─── SELECTED EXTRACT ───

When a society perceives an external enemy -- even one which poses no genuine credible threat -- the society responds by collectively manufacturing an evil enemy image. This image is a stereotype of the enemy group, which possesses whatever qualities are considered to be the most immoral at the time; it is a reversed mirror image of the society which creates it. The image-creating society thus becomes a contrasting stereotype, to allow its members to exaggerate their own virtue, while silencing critics and dissenters by labeling them as traitors (e.g., “Red fanatics” from the “evil empire” of Communism; the “Japs;” “Huns;” and “Indian savages”). Eventually, this becomes a “moral crusade” and/or “witch hunt” for the perceived social deviants, which may or may not actually even exist. Eventually, rumor-inspired copycat crimes create a self-fulfilling prophecy, since a “deviant ideology” is needed to rationalize deviant behavior.[21]

These completely-absurd rumors took off and became accepted because of the zeitgeist, which consistently provided all three forms of rumor fuel to many towns and cities:[21]

  1. An ambiguous event which causes many people to enter a stressful situation (e.g., economic downturn, unexplained crimes).
  2. Drawing attention to a previously-unconsidered fact and/or aspect of a common, ongoing activity (e.g., dual-income families placing their children in daycare).
  3. Symbolic urban legends or folktales which are reworked for the modern world by integrating the above two items. In particular, Satanic cult rumors are derived from the:
    • “Blood ritual myth,” where conspirators kidnap and murder children, to use their blood and body parts in religious rituals. This is an enduring myth because it universally frightens every parent.[21]
    • “Surprisers Surprised legend," where those planning a surprise party enter the guest-of-honor’s home, only to find them doing something embarrassing.[19]
    • Many “Satanic cult activities” were just teenagers on legend-trips and/or were derived from their legend-trip stories.[37]

Legitimizing Factors

Satanic cult rumors were considered to be legitimate because:[21]

  • They were conveyed by authority figures (e.g., parents, teachers, ministers, police officers, etc.).
    • People don’t question the statistics given by authority figures, especially when communicated via a one-way media (e.g., radio, television, sermons). Senator McCarthy sent America into a Red Scare with his list of Communist infiltrators in the US State Department -- but he never showed anyone the list.[38] No one asked for it -- and no one could ask for it. Likewise, Geraldo Rivera stated on his then-popular show that there were 1,000,000 Satanists in the US -- 1 in every 230 people -- and no one ever noticed it until that broadcast.

─── PROVIDED INFORMATION ───

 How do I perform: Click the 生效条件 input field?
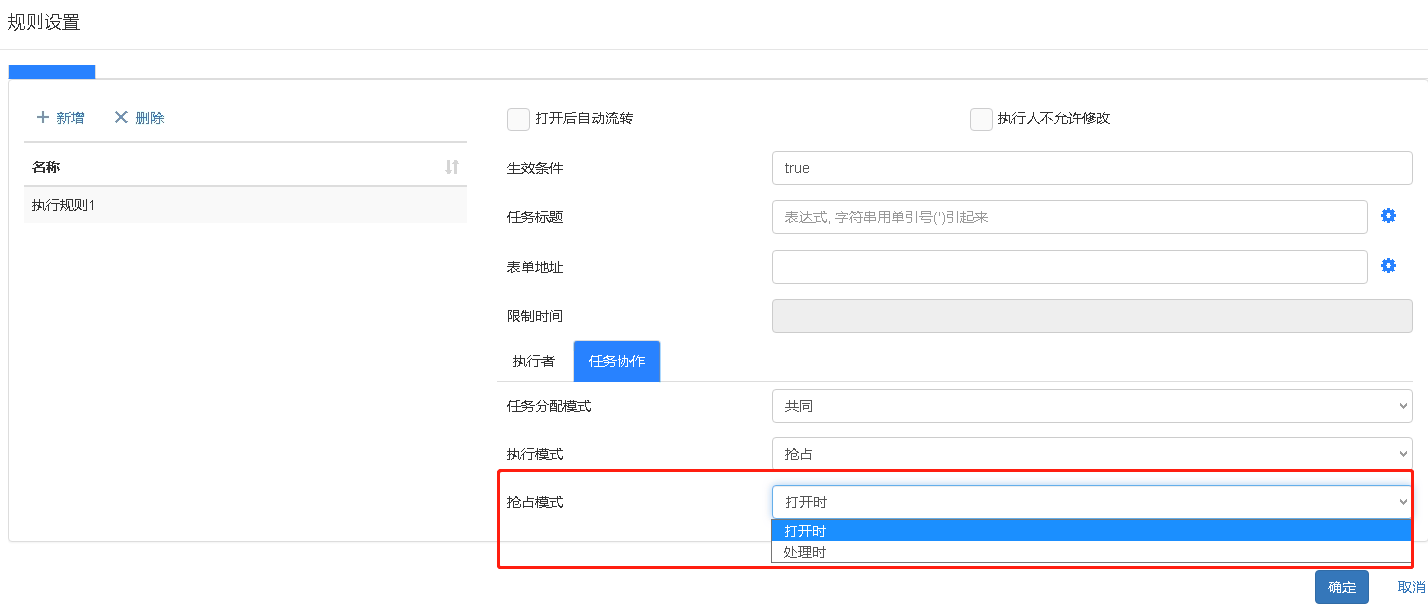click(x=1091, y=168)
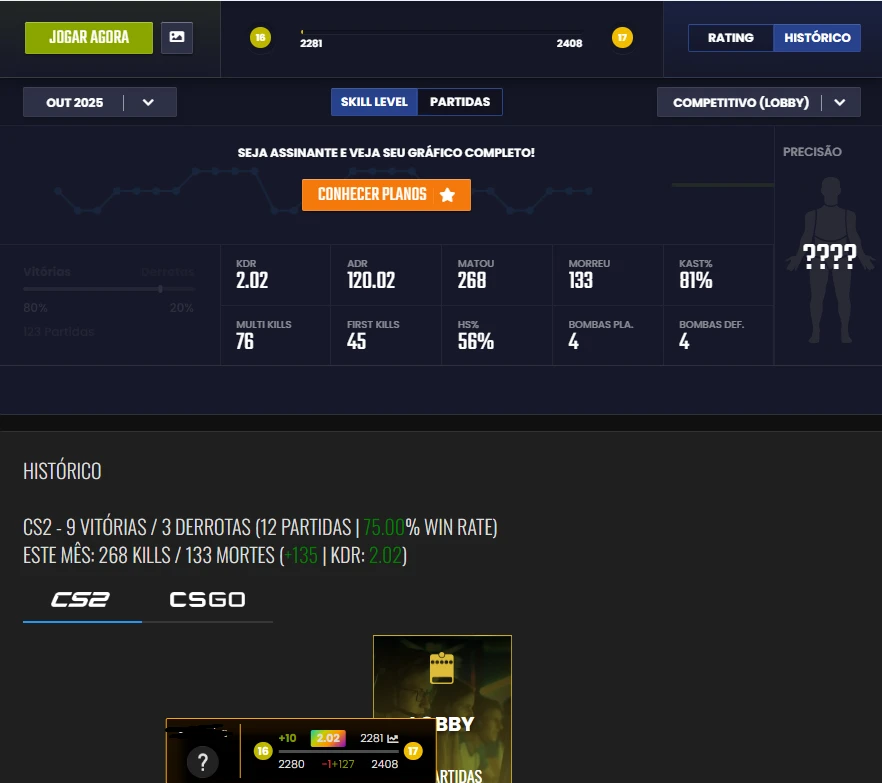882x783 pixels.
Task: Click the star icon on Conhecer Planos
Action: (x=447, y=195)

───

| SET TASKS |
a – In the passage on Satanic cult rumors, how many Satanists did Geraldo Rivera say there were in the US?
b – Extend the passage on Satanic cult rumors, picking up after its final sentence.
The lines have no role in this.

| ANSWERS TO THE EXERCISES |
a – He said there were 1,000,000 Satanists, or 1 in every 230 people.

b –
    • Certain groups (e.g., fundamentalist churches, small town police forces) are more ideologically receptive to Satanic cult rumors, and more likely to actively disseminate them. When spread on the local level via personal, face-to-face relations, these bizarre claims attained more credibility than the media could ever grant. The most convincing way of communicating an outrageous or frightening story is hearing it from “a-friend-of-a-friend” who “really knows,”[21] because this has a built-in reason-suppressing mechanism -- questioning these claims requires questioning your friendship and sense of community.[19]
    • Religious-based threats allowed clergymen to leverage their expertise and gain credibility in the secular world. The National Education Association permitted religious evangelists to speak to public school students about the psychological dangers of Satanism, since they were the “experts.” The fear and spectacle drew large audiences to information seminars, which charged admission fees of $70/person ($170, adjusted for inflation).[21] The exaggerated crime statistics provided at these seminars (e.g., Satanists commit 50,000 human sacrifices per year) went unchallenged, since the FBI’s Uniform Crime Reporting system does not compile occult crime data. These proselytizing seminars emphasized that satanic beliefs lead to monstrous crimes and pernicious thinking, requiring a suspension of disbelief and critical judgement when hearing the self-proclaimed cult survivors’ incredible tales. This suspension of critical faculties leads audiences to ignore inconsistencies and not question evidence. Debates were uncommon, as to emphasize their pro-conspiracy view.[37]
  • The rumors were repeated many times, from different sources, resulting in a “consensual validation of reality” (i.e., wikiality). Rumormongers are not propagandists; propagandists are small cliques that actively promote stories to a passive, fact-ignoring audience. Rumors are a social process of collaborative (tandem) story-telling set on finding consensual explanations for ambiguous circumstances.[21]
    • Rumors spread because people assume that their friends won’t lie to them. Likewise, friends-of-friends are also thought to always speak the truth, by proxy. This testimony is unjustly accepted as absolute evidence, even in the absence of corroborating physical evidence.
    • A rumor is “only just a rumor” once it has been proven false. However, rumors usually contain some seed of truth, which is blown out of proportion by misperception, distortion, and embellishment. Legends, like rumors, are primarily oral; the line between “as if it were true” and “is true” become blurred and shaded. The Satanic cult myths were based on the following seeds of truth, listed in order of prevalence:[21]
      • A murder or suicide.
      • “Satanic” graffiti.
      • Cemetery vandalism.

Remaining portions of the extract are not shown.